Action item:
Update the part of the account of the police encounter that opens with the words "I end up going" and closes with "respect cops again...?", changing every "cops" to "officers".

Source document:
======
I end up going home where the police are already waiting for me (idk why my mom didn't just call me or pick me up, she would've seen me walking). They asked me questions and took me to the hospital to be assessed.

WHILE WAITING FOR AN HOUR, more cops came and were chilling with the cop that was with me. This one blonde butch bitch decided she wanted to piss me off more than I already was. She asked me questions (she somehow knew about my situation) and was being so ignorant about my entire relationship. She even called me a druggy when I mentioned how I was almost raped in September.

"You said you were messed up, so what's your drug of choice? Meth? Crack?"

NO BITCH MESSED UP AS IN DRUGGED. BUT WAS THIS FACT A CONCERN TO ANY OF YOU GUYS WHEN ALL OF THIS HAPPENED? NO. MUST BECAUSE I'M A METH HEAD LIKE MY BROTHER WHO JUST GOT OUT OF REHAB.

Why am I supposed to respect cops again...?

Anyway blahblahblah I said I wouldn't hurt myself and they sent me home to an understandably grumpy mother.
======
Data supplied:
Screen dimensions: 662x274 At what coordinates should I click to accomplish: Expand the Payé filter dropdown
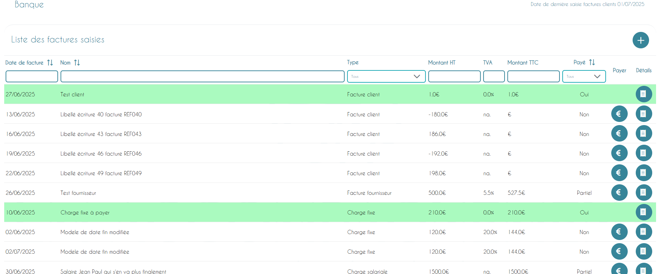click(584, 76)
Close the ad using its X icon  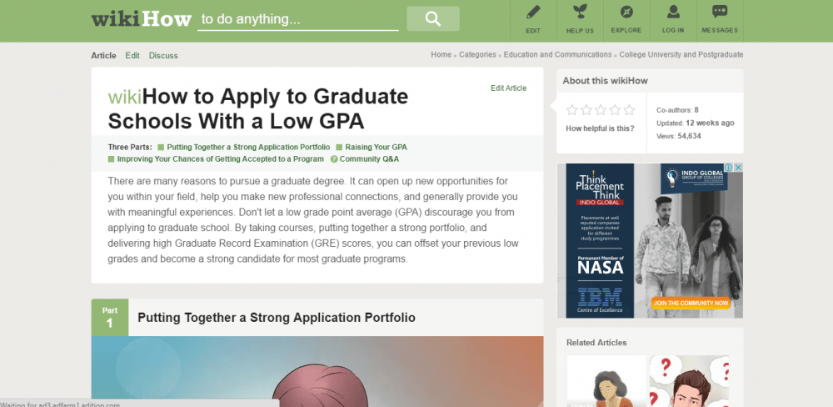click(738, 168)

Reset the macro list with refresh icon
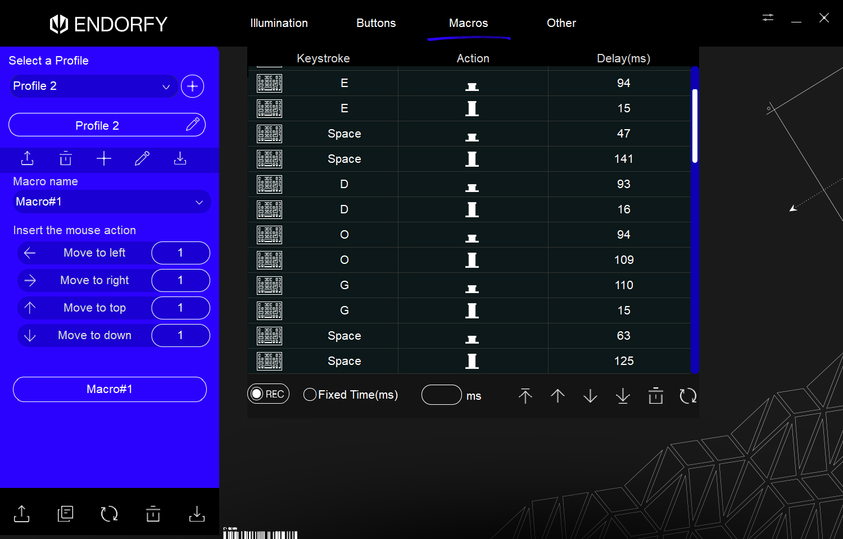(x=688, y=396)
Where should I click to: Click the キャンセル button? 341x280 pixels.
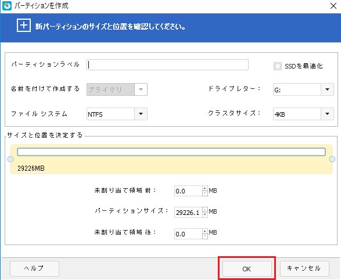[x=304, y=268]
======
Answer to the exercise:
I end up going home where the police are already waiting for me (idk why my mom didn't just call me or pick me up, she would've seen me walking). They asked me questions and took me to the hospital to be assessed.

WHILE WAITING FOR AN HOUR, more officers came and were chilling with the cop that was with me. This one blonde butch bitch decided she wanted to piss me off more than I already was. She asked me questions (she somehow knew about my situation) and was being so ignorant about my entire relationship. She even called me a druggy when I mentioned how I was almost raped in September.

"You said you were messed up, so what's your drug of choice? Meth? Crack?"

NO BITCH MESSED UP AS IN DRUGGED. BUT WAS THIS FACT A CONCERN TO ANY OF YOU GUYS WHEN ALL OF THIS HAPPENED? NO. MUST BECAUSE I'M A METH HEAD LIKE MY BROTHER WHO JUST GOT OUT OF REHAB.

Why am I supposed to respect officers again...?